**Work instruction**: Though the entries contain pictures, the copy you make should hold only the rest, exactly as written.

-=-=-=-=-

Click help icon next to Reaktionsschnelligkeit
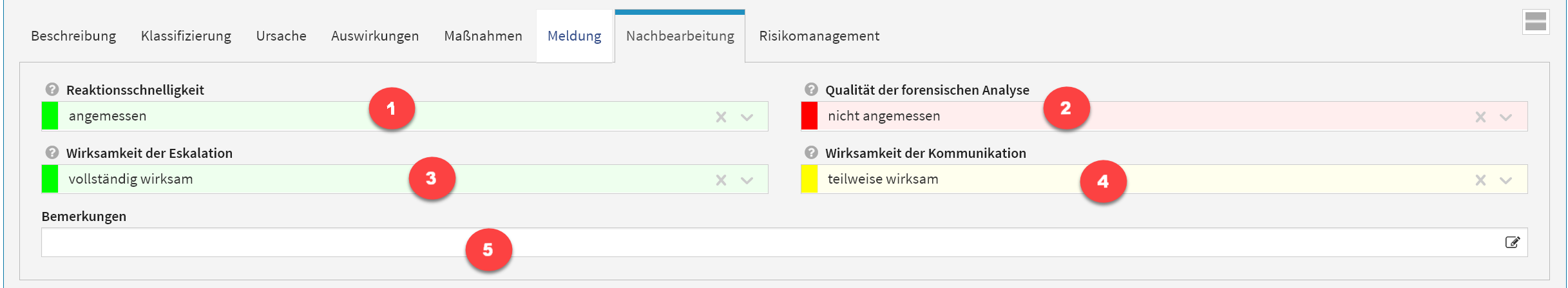 coord(52,90)
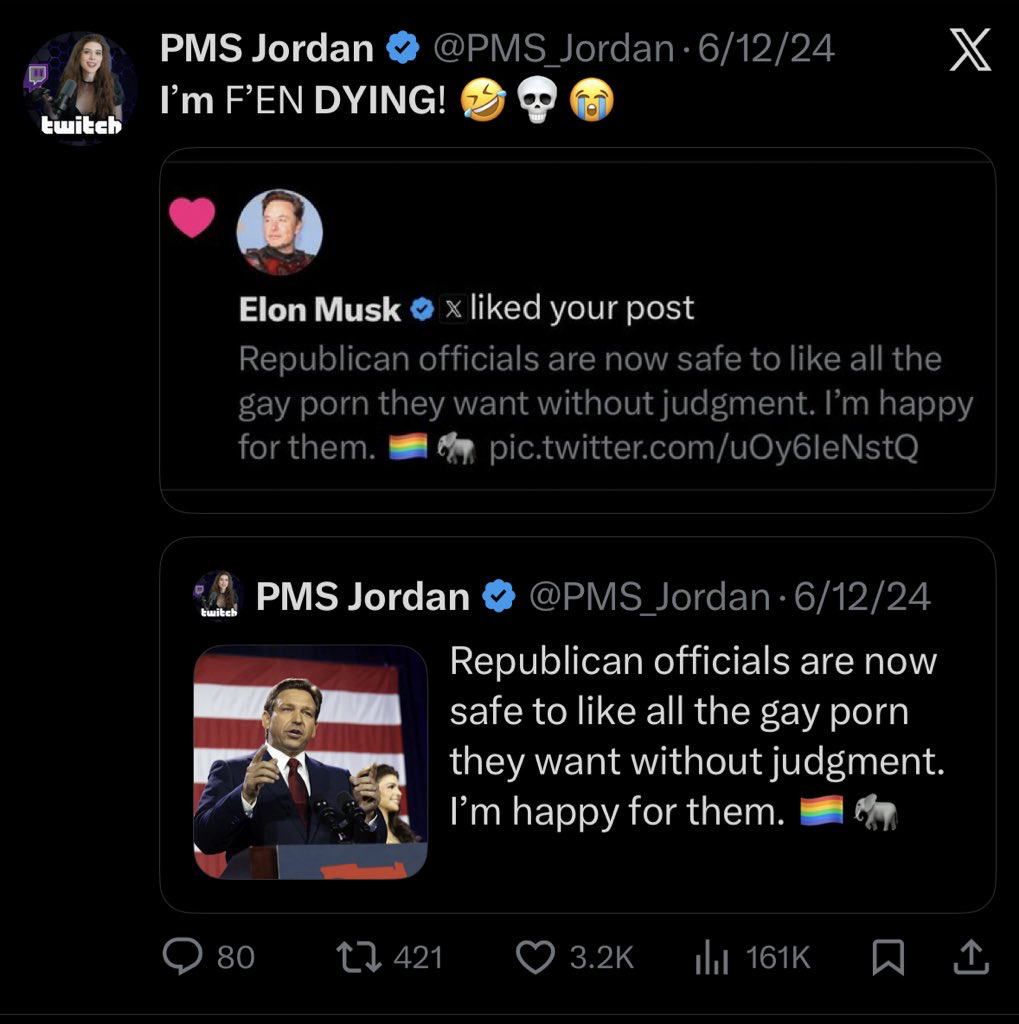Viewport: 1019px width, 1024px height.
Task: Like the post with the heart icon
Action: pyautogui.click(x=536, y=957)
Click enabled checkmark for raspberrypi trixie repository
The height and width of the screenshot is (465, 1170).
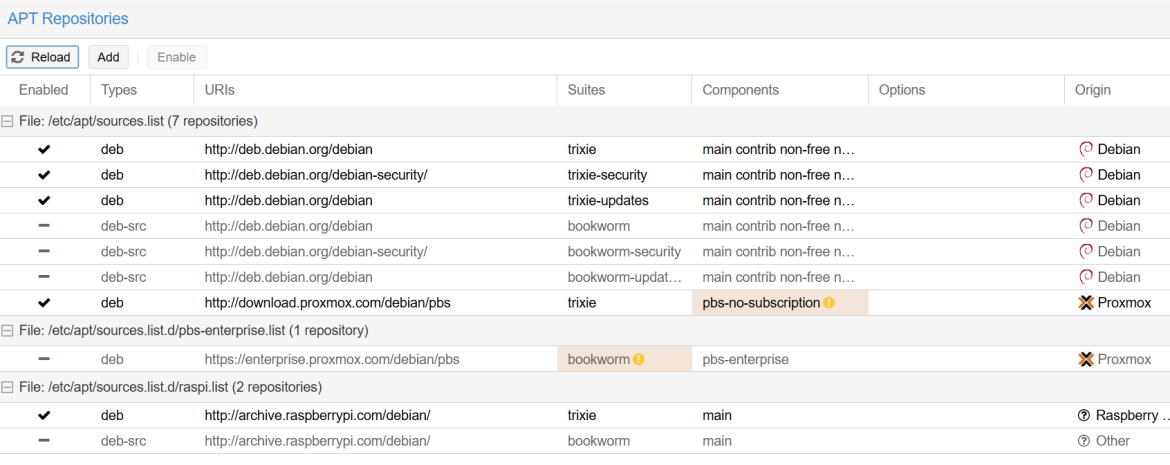pyautogui.click(x=44, y=415)
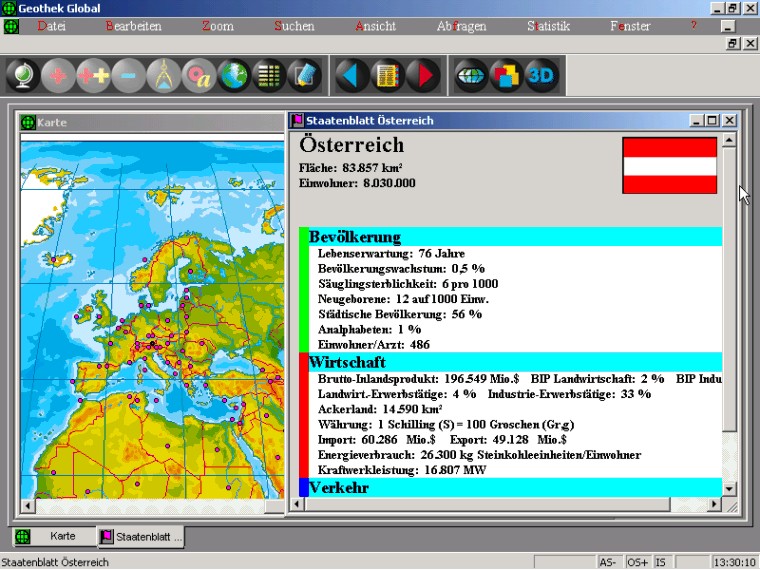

-=-=-=-=-

**Output for this exercise**:
Click help icon next to Reaktionsschnelligkeit
 coord(52,90)
Viewport: 1019px width, 1024px height.
Task: Like the post with the heart icon
Action: pyautogui.click(x=536, y=957)
Click enabled checkmark for raspberrypi trixie repository
The height and width of the screenshot is (465, 1170).
pyautogui.click(x=44, y=415)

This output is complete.